HTC Exercise 2.3: Submit with “queue from”¶

Exercise Goals¶

While using queue *N*, $(Cluster), and $(Process) can be useful for some jobs, it's not great for all jobs. What if you want to submit the same task for differently named files? What if you want to iterate over non-numerical parameters?

In the next two exercises, you will explore more ways to use a single submit file to submit many jobs. The goal of this exercise is to submit many jobs from a single submit file by using the queue ... from syntax to read variable values from a file.

Background¶

When submitting many jobs from a single submit file, always consider:

What makes each job unique? In other words, there is one job per _____?
How should you tell HTCondor to distinguish each job?

For queue *N*, jobs are distinguished by the built-in $(Process) variable. But what if you need something more customized or something that's not a number? HTCondor can do that! HTCondor can distinguish and submit multiple jobs using custom variables.

Example: Counting Words in Files¶

Imagine you have a collection of books, and you want to analyze how word usage varies from book to book or author to author. You could create separate submit files for each book and submit all of the files manually, but you'd have to edit the file each time.

Below is an example submit file for this task. If we created a submit file for each text, we'd have to change the last five lines above the queue statement for each text we want to analyze.

executable              = freq.py
request_memory          = 1GB
request_disk            = 20MB
should_transfer_files   = YES
when_to_transfer_output = ON_EXIT

transfer_input_files = Alice_in_Wonderland.txt
arguments            = Alice_in_Wonderland.txt
output               = Alice_in_Wonderland.txt
error                = Alice_in_Wonderland.err
log                  = Alice_in_Wonderland.log
queue

This would be overly verbose and tedious!

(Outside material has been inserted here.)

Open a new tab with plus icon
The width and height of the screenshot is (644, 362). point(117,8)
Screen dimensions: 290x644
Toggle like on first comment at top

Let's see a better way to automate this.

Queue Jobs From a List of Values¶

Suppose we want to modify our word-frequency analysis from a previous exercise so that it outputs only the top N most common words of a document. However, we want to experiment with different values of N.

For this analysis, we will have a new version of the word-frequency counting script. First, we need a new version of the word counting program so that it accepts an extra number as a command line argument and prints only that many of the most common words. Here is the new code (it's not necessary to understand this code):

#!/usr/bin/env python3

import os
import sys
import operator

if len(sys.argv) != 3:
    print(f'Usage: {os.path.basename(sys.argv[0])} DATA NUM_WORDS')
    sys.exit(1)
input_filename = sys.argv[1]
num_words = int(sys.argv[2])

words = {}

with open(input_filename, 'r') as my_file:
    for line in my_file:
        line_words = line.split()
        for word in line_words:
            if word in words:
                words[word] += 1
            else:
                words[word] = 1

sorted_words = sorted(words.items(), key=operator.itemgetter(1))
for word in sorted_words[-num_words:]:
    print(f'{word[0]} {word[1]:8d}')

To submit this program with a collection of two variable values for each run, one for the number of top words and one for the filename:

Save the script as wordcount-top-n.py.

Download and unpack some books from Project Gutenberg:

[username@ap40]$ pelican object get osdf://ospool/uc-shared/public/school/2025/books.tar.gz .
[username@ap40]$ tar -xzvf books.tar.gz

You'll notice that the books are in a directory called books/. For simplicity's sake, let's move the files to the current directory and remove the now-empty books/ directory.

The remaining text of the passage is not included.